歯肉の赤みや腫れはこうして起こる
2019年6月3日 (月)
歯肉の赤みや腫れの原因はプラークと以前からお伝えしているかと思いますが、今回はもう少し深く、赤みと腫れがどのように発生するのかをお教えします。
歯肉の赤み(発赤)はこうして起こる
プラークが歯頚部に付着すると、歯肉組織内の細い血管で血管拡張と充血が起こります。
血管が拡張する仕組みは、まずプラーク内の内毒素により組織内のヒスタミンなどの炎症性物質がはたらいて、血管が広げられます。
そして緩んだ血管に血液が流れ込みます。この状態が充血です。
炎症の部分には通常の10倍以上の血液が流れ込みます。歯肉が赤く見えるのは、充血が起きているからです。
プラークによって歯肉が赤く見えるのには、もうひとつ理由があります。
それは、歯肉内の歯肉血管叢です。歯肉付着上皮のすぐ下には、複雑な網目構造の細い血管があります。
プラークが原因で炎症が起きると、プラークと非常に近い場所にある歯肉血管叢に10倍以上の大量の血液が流れ込みます。
つまり、血管内が大量の赤血球によって満たさせるために歯肉が赤く見えるのです。
歯科を受診する前は真っ赤になっていた歯肉が、ブラッシングやクリーニングによって1週間後には健康的なピンク色に変化していた!なんて経験はありませんか?
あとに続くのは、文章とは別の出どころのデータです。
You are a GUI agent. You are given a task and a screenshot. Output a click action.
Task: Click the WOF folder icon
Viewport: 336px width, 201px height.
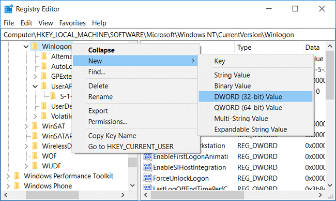click(x=35, y=156)
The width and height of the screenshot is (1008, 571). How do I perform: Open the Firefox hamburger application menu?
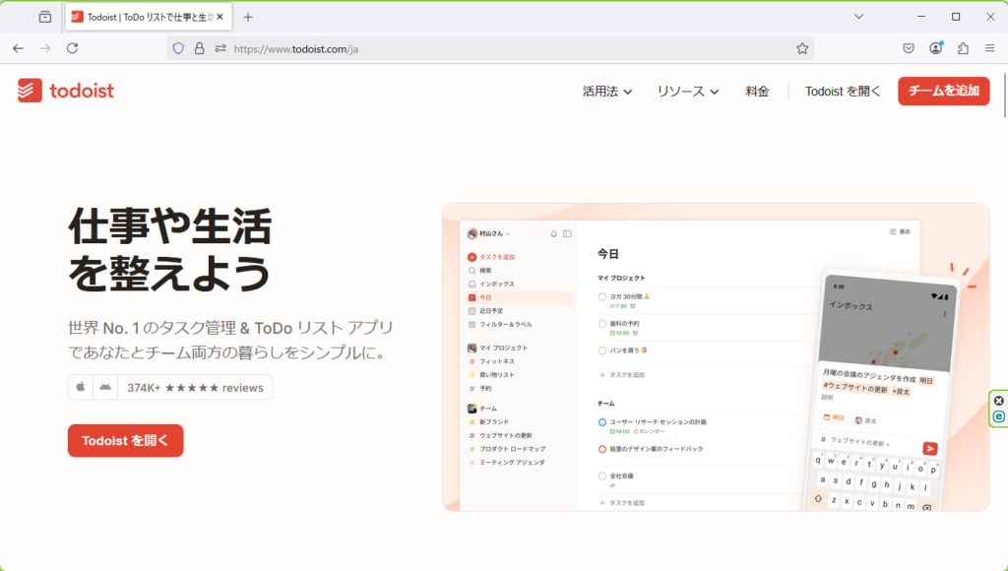(x=989, y=48)
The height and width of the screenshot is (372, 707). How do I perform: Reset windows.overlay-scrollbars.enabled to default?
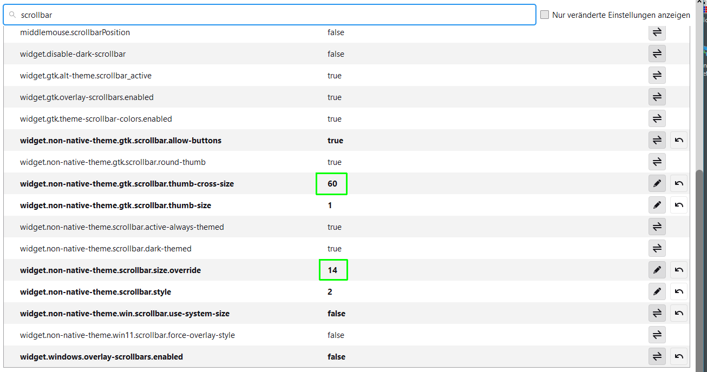[679, 357]
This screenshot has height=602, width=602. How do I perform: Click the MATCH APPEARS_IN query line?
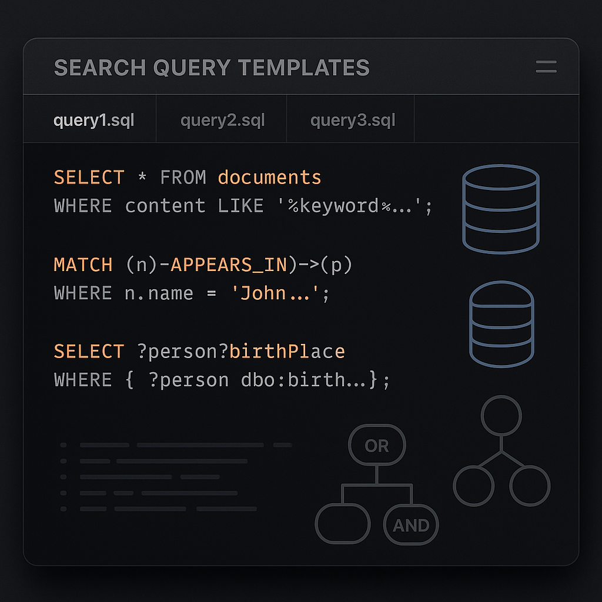point(203,265)

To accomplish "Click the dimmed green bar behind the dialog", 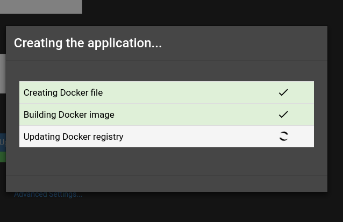I will coord(3,157).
これは、炎症の原因であるプラークが除去され、すぐ近くにあった歯肉血管叢の血液量が正常に戻ったためです。
歯肉の腫れ(浮種)はこうして起こる
プラークが歯頚部に付着すると、歯肉組織内の細い血管が充血すると同時に、血管の透過性が高くなります。透過性が高くなることを血管透過性亢進といいます。
これは、血管内の血液成分が血管壁から外へ漏れやすくなることを意味します。
血管の内側には血管内皮細胞があり、内皮細胞同士が手を繋ぐようにして血管の「腔」を作ります。
ところが、プラークの刺激により細胞が縮んだり壊れたりします。
その結果、隣の細胞と繋がっていた手の部分が離れ、細胞の間に隙間が生じます。隙間は少しずつ広くなり、この隙間を通って血液成分が血管の外へ漏れていきます。
最初は隙間が狭いので、漏れるのは分子量の小さな液状成分ですが、隙間が広がるにつれて分子量の大きな血清成分や血漿成分が血管の外へ出て、その部分に留まると組織は腫れていきます。
これを浮腫といいます。
つまり、歯肉が腫れるのはプラークの毒素によって血管の透過性が高まった結果、液状成分が血管の外に漏れ出て、浮腫を生じるからです。